Still, the opening allusion is to The Deer Hunter which dealt with Vietnam, another war in which America was viewed as having acted unethically. The Deer Hunter was credited with being the first Hollywood film to deal directly with that conflict after war’s end, but the subject of Vietnam had been treated indirectly in scores of other films, much as America’s War on Terror is being indirectly addressed in Prisoners. The mentality that led hunter Robert De Niro to kill a defenseless deer at the beginning of Michael Cimino’s Oscar-winner was tempered by the character’s subsequent war experiences. After he’d returned from Vietnam a changed man at the end, the character laid down arms, allowing his quarry to live rather than perpetrating more unnecessary violence. By opening like the earlier movie, with Keller teaching his son how to hunt, Prisoners suggests that the ritualistic act of deer slaying is somehow steeped in similar mysticism and metaphor, which would surely startle the sort who habitually engage in such seasonal sport.
This predatory deer stalking instinct is treated as something ingrained in the American psyche, and passed down like an heirloom from generation to generation. Director Villeneuve has shared his own childhood memory of duck hunting, “You go out at 3 a.m. in a small boat. You see the mist coming off the water as you wait in the reeds. You’re with these men. It’s so dark and quiet, and then there’s this violence, the thunder of guns. I want to make a film about that one day.” With Prisoners he has. Similarly frightening, unexpected explosions of violence from a clear calm seem to define men like Keller, so it’s little wonder that the thought of his being the unhinged killer will be repeatedly entertained over the course of the movie.
The father himself is trailed at one point by Detective Loki, who suspects he may have actually been involved in his daughter’s disappearance given his strange subsequent behavior. When he enters the empty apartment where Keller is holding his own prisoner hostage, Loki’s first question is “I’m not gonna find your daughter here, am I?” Not quite, but same difference. When the little Birch girl is recovered, even she claims Keller was present at the house where she was held captive, putting our minds in a tizzy wondering if this is going to turn into another Secret Window, with an utterly preposterous and insupportable ending casually tossed in so that we can be sure to have never seen it coming.

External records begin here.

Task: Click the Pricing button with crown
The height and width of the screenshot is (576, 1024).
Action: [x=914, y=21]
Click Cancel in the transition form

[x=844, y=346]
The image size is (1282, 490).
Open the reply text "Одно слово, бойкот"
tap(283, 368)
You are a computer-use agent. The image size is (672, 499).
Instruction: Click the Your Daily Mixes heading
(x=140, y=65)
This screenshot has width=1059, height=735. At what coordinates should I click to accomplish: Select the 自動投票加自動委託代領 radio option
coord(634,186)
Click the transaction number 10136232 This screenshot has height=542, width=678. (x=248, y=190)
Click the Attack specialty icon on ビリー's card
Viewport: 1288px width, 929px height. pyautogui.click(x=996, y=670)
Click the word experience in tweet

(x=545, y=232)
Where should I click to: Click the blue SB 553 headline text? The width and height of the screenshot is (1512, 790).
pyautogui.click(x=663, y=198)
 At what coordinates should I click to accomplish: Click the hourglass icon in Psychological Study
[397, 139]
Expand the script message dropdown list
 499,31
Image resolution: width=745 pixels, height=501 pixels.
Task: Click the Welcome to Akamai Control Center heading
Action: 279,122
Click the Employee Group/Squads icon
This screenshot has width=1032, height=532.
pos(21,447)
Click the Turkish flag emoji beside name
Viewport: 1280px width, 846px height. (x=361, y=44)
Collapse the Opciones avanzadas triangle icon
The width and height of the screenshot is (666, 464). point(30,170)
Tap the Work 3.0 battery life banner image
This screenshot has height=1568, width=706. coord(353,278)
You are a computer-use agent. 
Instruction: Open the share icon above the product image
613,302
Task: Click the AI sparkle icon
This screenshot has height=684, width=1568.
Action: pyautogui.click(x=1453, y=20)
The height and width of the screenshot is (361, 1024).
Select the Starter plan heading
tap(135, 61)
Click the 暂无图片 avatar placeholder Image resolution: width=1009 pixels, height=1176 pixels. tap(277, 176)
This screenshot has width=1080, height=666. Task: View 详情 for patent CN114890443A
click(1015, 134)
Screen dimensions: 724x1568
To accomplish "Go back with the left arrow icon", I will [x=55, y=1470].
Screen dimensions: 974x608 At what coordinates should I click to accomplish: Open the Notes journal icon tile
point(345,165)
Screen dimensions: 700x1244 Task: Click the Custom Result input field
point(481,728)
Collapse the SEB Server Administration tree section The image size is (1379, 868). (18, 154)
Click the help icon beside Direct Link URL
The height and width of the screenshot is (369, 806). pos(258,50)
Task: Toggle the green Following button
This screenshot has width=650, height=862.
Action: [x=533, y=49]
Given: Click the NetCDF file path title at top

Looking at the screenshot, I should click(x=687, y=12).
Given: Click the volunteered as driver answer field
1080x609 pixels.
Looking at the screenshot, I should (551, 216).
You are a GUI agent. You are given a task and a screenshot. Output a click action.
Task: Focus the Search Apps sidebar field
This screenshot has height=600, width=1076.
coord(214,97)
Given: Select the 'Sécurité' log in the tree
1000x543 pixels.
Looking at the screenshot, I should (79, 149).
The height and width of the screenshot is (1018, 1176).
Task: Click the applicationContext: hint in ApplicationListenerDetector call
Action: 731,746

In his last release, End of Watch, Jake Gyllenhaal also played copper but in truth the tone of Prisoners bears far less affinity to that film than to Gyllenhaal’s creepy 2007 vehicle Zodiac, which was also about the hunt for a notorious serial killer. Prisoners bears the hallmarks of a police procedural in other ways as well, with Gyllenhaal embodying a cinematic construct we’ve become all too familiar with. This is the cop who’s solved every case he’s ever been assigned which is akin, in theory, to that other well-worn Hollywood concoction, the psychologist with only one patient. Still, Gyllenhaal has created a lively little tic in his eyes to give the character color, which is good because the low-key Loki doesn’t give us much personality on his own. Instead we measure his reactions based on those operatic optics, the pace at which they flutter in excitement or roll in exasperation, or unconsciously flicker on cue. They make a great comedic team, providing just about the only humor in this grim, punishing film. Those peepers even go a ways toward stealing the nail
bitingly suspenseful ending, during which they’re blinded by the blood seeping from a head wound as Loki tries to inch his way to the hospital in the midst of an ice storm. We find ourselves as concerned for his eyes as they blur and glaze over, fading away, as we do the child he’s shepherding. Loki is seen eating Thanksgiving dinner alone in an empty restaurant when we first meet him. With no family of his own to spend the holiday with, we assume the missing little girls are going to become his surrogates, stoking his preoccupation with bringing their killers to justice. And since this cop claims to have grown up in a boy’s home he’s more familiar than he cares to be with the dynamics of adult predators and their young prey, a fact that permits him to identify with the victims.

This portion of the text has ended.